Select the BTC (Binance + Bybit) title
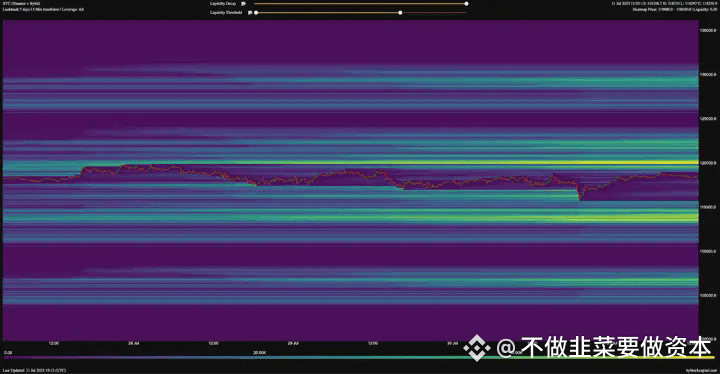 click(21, 4)
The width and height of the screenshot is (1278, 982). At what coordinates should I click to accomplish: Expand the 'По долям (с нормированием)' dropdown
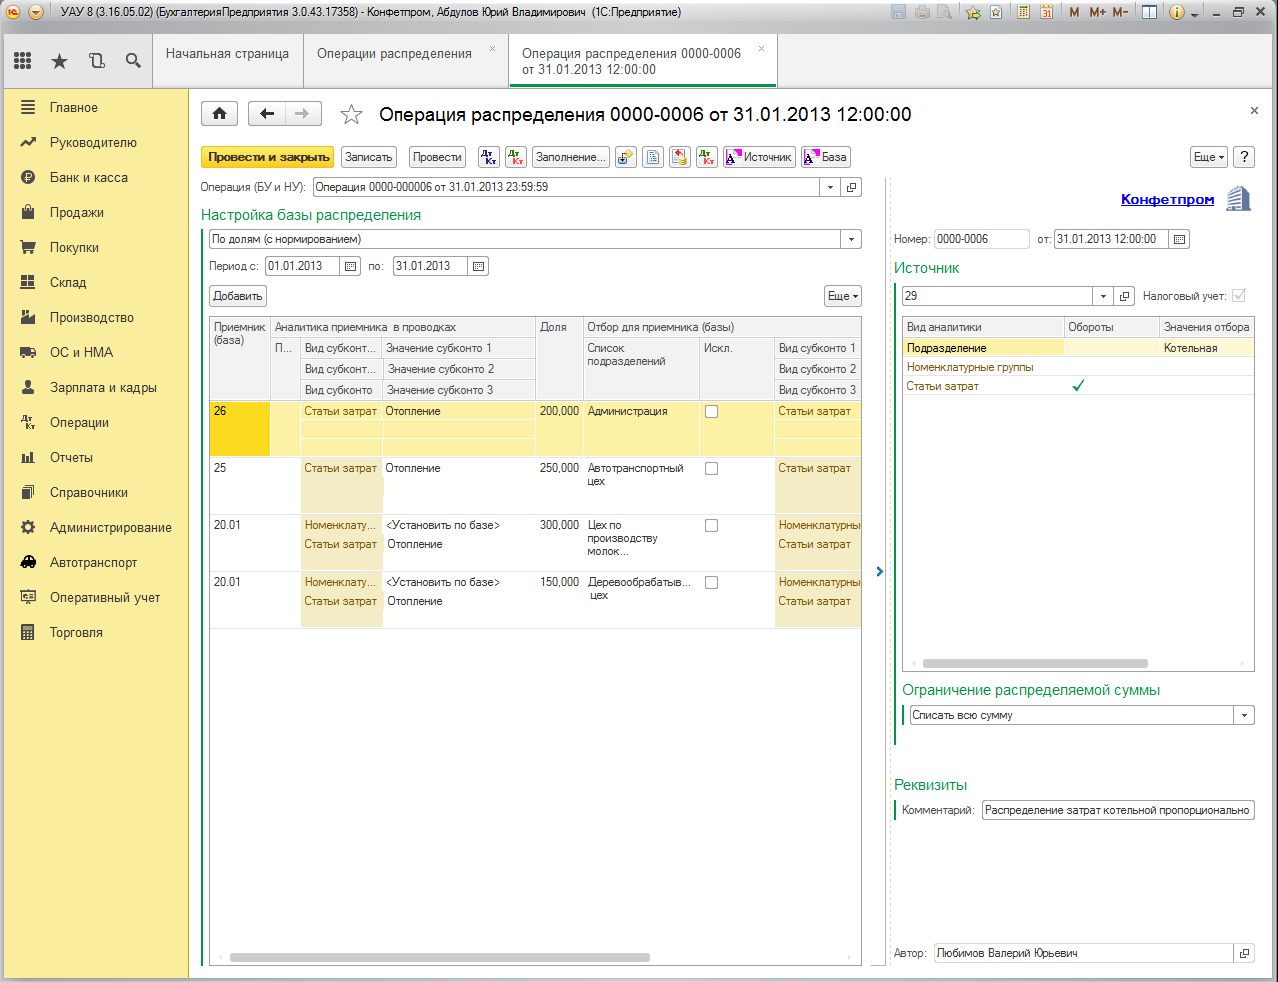click(851, 239)

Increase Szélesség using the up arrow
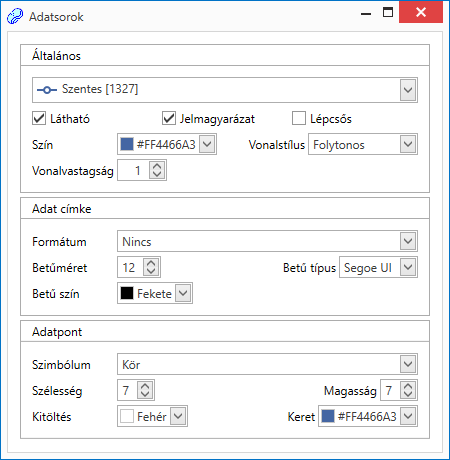(x=145, y=386)
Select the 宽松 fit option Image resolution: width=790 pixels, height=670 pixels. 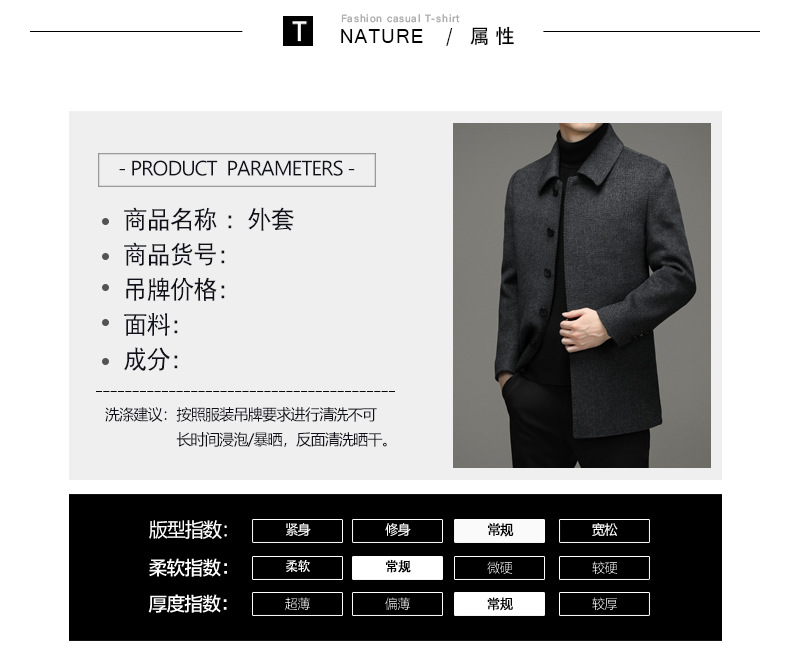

════════════════

• _Your instructions_:
Please output every record above exactly as written, leaving out the pictures.

• _Solution for this exercise_:
Select the BTC (Binance + Bybit) title
 click(21, 4)
The width and height of the screenshot is (1278, 982). At what coordinates should I click to accomplish: Expand the 'По долям (с нормированием)' dropdown
click(851, 239)

Increase Szélesség using the up arrow
(x=145, y=386)
Select the 宽松 fit option Image resolution: width=790 pixels, height=670 pixels. 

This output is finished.